Mike Zimmer had the Vikings on a hot streak.
Three straight blitz calls, spanning the end of Sunday's first quarter into the first drive of the second half, landed a sack on Cardinals quarterback Josh Rosen. Three for three.
All three designs varied in which linebackers, cornerbacks or safeties, blitzed. Each call sent a different player into a different gap. Two of the three plays led Rosen, the rookie quarterback making his third ever NFL start, and his rookie center, Mason Cole, into bad protection schemes that left open lanes for the Vikings.
Lanes so open that all four sacks on Rosen happened in less than 2.5 seconds, according to Pro Football Focus. No other quarterback was sacked more than once in 2.5 seconds or less in Week 6.
"The whole game is about adjusting and talking about the blitzes, the protections and 'all right, now we have to run this one,'" head coach Mike Zimmer said. "So, you have to have enough bullets in your holster that you can pull some out and you hope you pull the right ones out."
Blitzing wasn't a massive part of the Vikings' game plan. Zimmer called 10 blitzes on Rosen's 35 dropbacks (28.6 percent). But it was a particularly effective part.
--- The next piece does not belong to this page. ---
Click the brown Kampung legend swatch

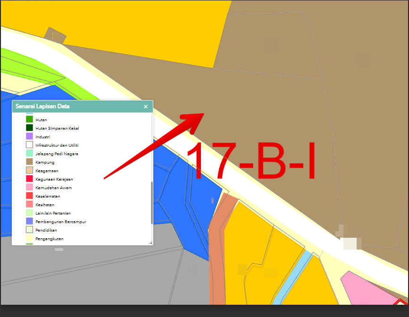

Extra Vikings rushers at key moments stopped three Cardinals drives on third downs, helped derail a fourth down and threw a hapless offense into a further tailspin.
The Vikings held the Cardinals to without a third-down conversion on 10 attempts, meaning Minnesota once again has the league's top-rated third down defense at 25 percent allowed (16 of 64) through six games.
1. Pressure report: Timing and disguise were critical elements toward the Vikings winning 6 of 10 blitzes against a rookie quarterback. Linebacker Anthony Barr led the extra pass rush with a disruptive seven attempts, netting two hurries, a hit and a deflection on a rare Cover-0 blitz we'll break down later. The rest of the blitz attempts broke down as such: linebacker Eric Kendricks (4), safety Harrison Smith (4), cornerback Mackensie Alexander (2) and safety George Iloka (1). It didn't always work. Running back David Johnson's longest run went for 10 yards as the Cardinals caught the blitzing Vikings off guard with a run on 2nd-and-10.